■ Task instructions:
Pick out and copy every line of the listing that contains the string "Toggle". Case counts.

-=-=-

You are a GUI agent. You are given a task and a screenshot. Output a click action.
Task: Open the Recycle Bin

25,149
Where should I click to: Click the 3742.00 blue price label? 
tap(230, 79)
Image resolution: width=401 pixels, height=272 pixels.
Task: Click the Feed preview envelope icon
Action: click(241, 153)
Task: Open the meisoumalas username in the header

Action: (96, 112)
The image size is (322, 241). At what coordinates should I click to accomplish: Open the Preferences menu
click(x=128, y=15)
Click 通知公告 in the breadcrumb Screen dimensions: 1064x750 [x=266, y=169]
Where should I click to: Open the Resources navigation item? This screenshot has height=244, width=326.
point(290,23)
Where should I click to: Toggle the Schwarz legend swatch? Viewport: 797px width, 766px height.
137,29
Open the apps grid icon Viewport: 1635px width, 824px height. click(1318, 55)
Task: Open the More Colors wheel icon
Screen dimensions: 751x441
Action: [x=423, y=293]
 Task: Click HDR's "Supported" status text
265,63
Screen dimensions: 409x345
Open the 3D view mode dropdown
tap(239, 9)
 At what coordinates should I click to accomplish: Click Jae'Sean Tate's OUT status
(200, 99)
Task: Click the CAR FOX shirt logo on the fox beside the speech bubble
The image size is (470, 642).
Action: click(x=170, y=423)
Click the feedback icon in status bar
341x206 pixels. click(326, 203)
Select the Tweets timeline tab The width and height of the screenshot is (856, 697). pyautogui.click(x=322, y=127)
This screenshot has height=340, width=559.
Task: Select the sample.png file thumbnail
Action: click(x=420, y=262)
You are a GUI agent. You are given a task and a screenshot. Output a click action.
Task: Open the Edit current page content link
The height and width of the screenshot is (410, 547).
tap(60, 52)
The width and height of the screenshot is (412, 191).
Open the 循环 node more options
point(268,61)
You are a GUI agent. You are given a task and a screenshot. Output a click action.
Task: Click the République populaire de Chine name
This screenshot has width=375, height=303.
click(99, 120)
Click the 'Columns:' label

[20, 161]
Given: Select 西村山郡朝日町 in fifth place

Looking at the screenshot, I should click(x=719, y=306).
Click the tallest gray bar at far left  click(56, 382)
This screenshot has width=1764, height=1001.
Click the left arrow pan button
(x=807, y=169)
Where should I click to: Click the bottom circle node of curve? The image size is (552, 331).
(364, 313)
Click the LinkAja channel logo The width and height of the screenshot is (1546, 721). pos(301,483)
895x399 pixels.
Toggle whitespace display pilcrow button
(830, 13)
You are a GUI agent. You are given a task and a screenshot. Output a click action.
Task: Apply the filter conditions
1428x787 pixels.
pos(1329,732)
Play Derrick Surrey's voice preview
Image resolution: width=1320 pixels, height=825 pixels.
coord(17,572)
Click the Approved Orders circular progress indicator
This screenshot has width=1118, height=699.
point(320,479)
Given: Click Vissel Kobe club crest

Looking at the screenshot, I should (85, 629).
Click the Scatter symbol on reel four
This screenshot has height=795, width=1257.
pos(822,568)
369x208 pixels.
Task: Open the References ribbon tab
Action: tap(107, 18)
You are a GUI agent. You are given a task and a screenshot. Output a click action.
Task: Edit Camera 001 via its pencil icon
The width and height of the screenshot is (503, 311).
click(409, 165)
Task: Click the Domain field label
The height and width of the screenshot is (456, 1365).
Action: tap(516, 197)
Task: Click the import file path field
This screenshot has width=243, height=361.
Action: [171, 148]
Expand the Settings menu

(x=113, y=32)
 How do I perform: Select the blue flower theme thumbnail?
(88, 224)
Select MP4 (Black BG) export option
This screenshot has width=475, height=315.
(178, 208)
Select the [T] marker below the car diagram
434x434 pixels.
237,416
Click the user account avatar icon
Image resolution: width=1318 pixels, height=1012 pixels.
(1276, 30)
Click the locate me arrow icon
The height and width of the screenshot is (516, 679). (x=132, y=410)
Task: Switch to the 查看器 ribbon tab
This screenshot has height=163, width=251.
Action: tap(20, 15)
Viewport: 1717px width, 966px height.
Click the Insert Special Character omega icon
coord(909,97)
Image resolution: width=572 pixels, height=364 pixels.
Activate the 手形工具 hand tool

-=-=-

■ Response:
Where should I click to: Toggle the Schwarz legend swatch? Viewport: 797px width, 766px height.
Toggle whitespace display pilcrow button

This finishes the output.